Chinese Premier Li Keqiang (R, front) is welcomed upon his arrival at the Kuala Lumpur International Airport in Sepang, Malaysia, Nov. 20, 2015. Li arrived here Friday for a series of leaders' meetings on East Asian cooperation and an official visit to Malaysia. (Xinhua/Huang Jingwen)
Premier says two nations stand at new starting point in development of bilateral relations
Malaysian government officials and business leaders have high expectations of Premier Li Keqiang's first visit to Malaysia, saying Li's visit will definitely consolidate the thousand-year-long friendship between the two countries and will promote friendly and cooperative bilateral relations.[Special coverage]
Li arrived in Kuala Lumpur on Friday, to attend a series of annual leaders' meetings on East Asian cooperation and pay his first official visit to Malaysia till Monday.
Li will attend the 18th leaders' meeting between China and the Association of Southeast Asian Nations, the 18th ASEAN-China, Japan and Republic of Korea leaders' meeting, and the 10th East Asia Summit.
In a signed article published on Friday by major Malaysian newspapers ahead of his trip to the Southeast Asian nation, Li said China and Malaysia, standing at a new starting point for development in relations, should continue to view and grow bilateral ties from a strategic perspective.
"I am no stranger to this beautiful country, as I visited Malaysia in 1996 when the Twin Towers of Kuala Lumpur were just completed," Li said, noting that Malaysia has witnessed impressive and admirable achievements in the past two decades.
Dato' Goh Hin San, chairman of Malaysia Han Culture Center, who once met Li on his trip in the 90s, still has the vivid memories. According to Goh, the Malaysian-language version of Journey to the West, one of the classics of Chinese literature, will be released during Li's visit.
"This will be a new and brilliant chapter in the history of cultural exchange between the two countries," he added.
In Li's article, he noted that as China is advancing the Belt and Road Initiative, encouraging mass entrepreneurship and innovation, and transforming and upgrading its economic structure, Malaysia is also gearing toward all-around economic transformation with the New Economic Model aimed at more robust growth.
"I see this as offering each other a perfect opportunity to boost development," he said.
Malaysian International Trade and Industry Deputy Minister Datuk Lee Chee Leong said Li's visit will surely advance trade ties between China and Malaysia to a new level.

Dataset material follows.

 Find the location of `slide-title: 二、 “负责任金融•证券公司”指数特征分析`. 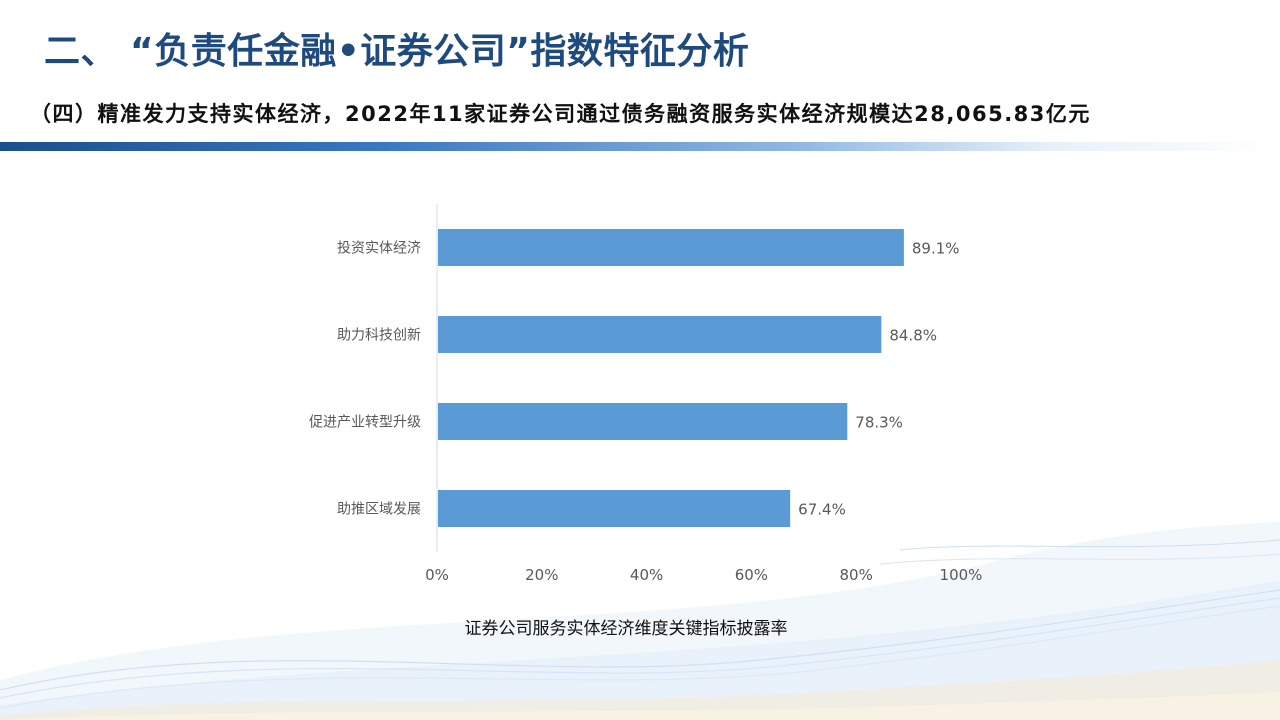

slide-title: 二、 “负责任金融•证券公司”指数特征分析 is located at coordinates (397, 52). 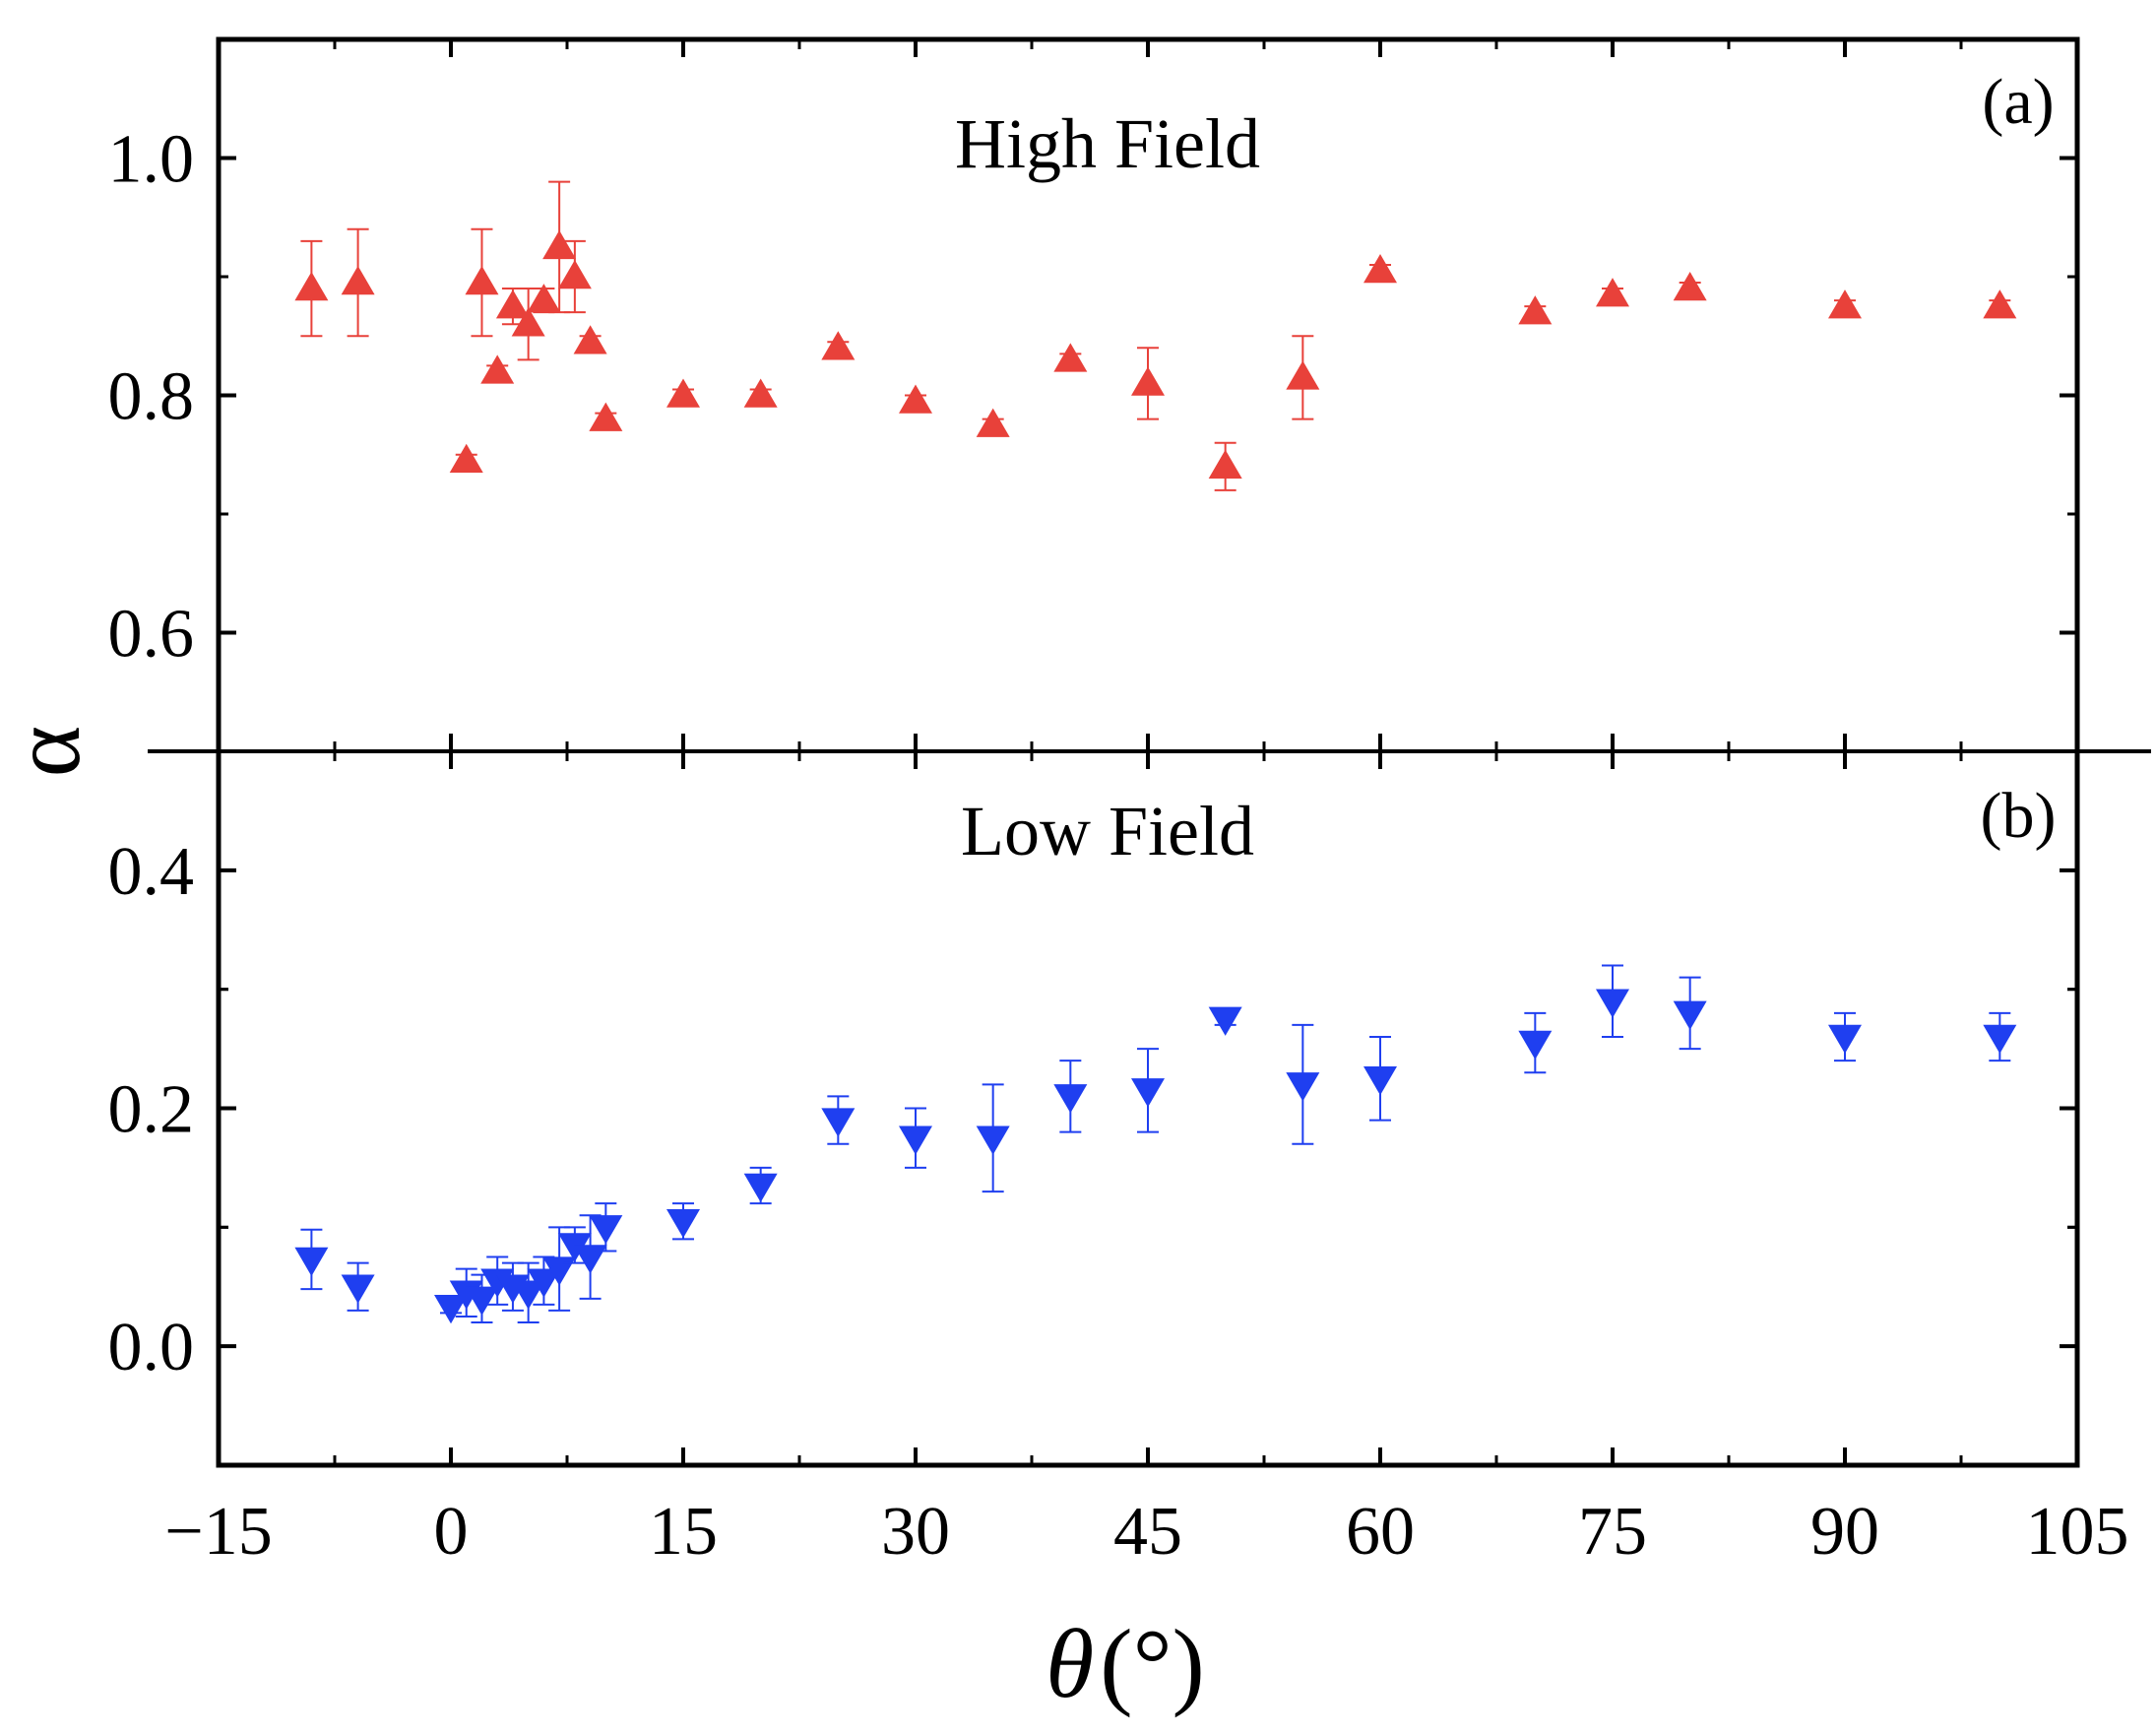 What do you see at coordinates (152, 160) in the screenshot?
I see `y-tick-label: 1.0` at bounding box center [152, 160].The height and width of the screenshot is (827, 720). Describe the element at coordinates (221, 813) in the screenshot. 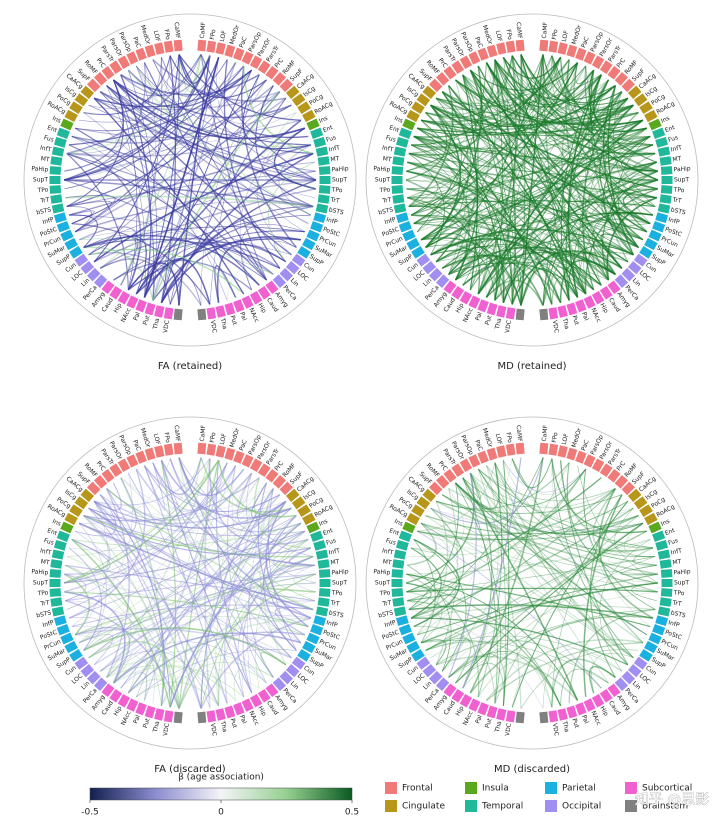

China has been Malaysia's largest trading partner for a long time, while Malaysia is China's largest trading partner among ASEAN's 10 member nations. In the first half of this year, the bilateral trade volume between the two nations reached nearly $48.9 billion, an increase of 1.6 percent year-on-year.
Premier Li, in his article, also hailed the achievements which China and Malaysia have made in interactions in politics, economy and people-to-people exchanges. Li said the two countries' development strategies have much in common.
Oh Ei Sun, former political secretary to the prime minister of Malaysia from 2009 to 2011, said under the circumstances of an unstable global economic and increasing terrorist attacks, Li's visit has a significant strategic meaning.
"The two nations' relationship has already been raised to a strategic partnership. China and Malaysia should collaborate more in fighting terrorism and building a peaceful and prosperous regional environment, in addition to economic cooperation," he added.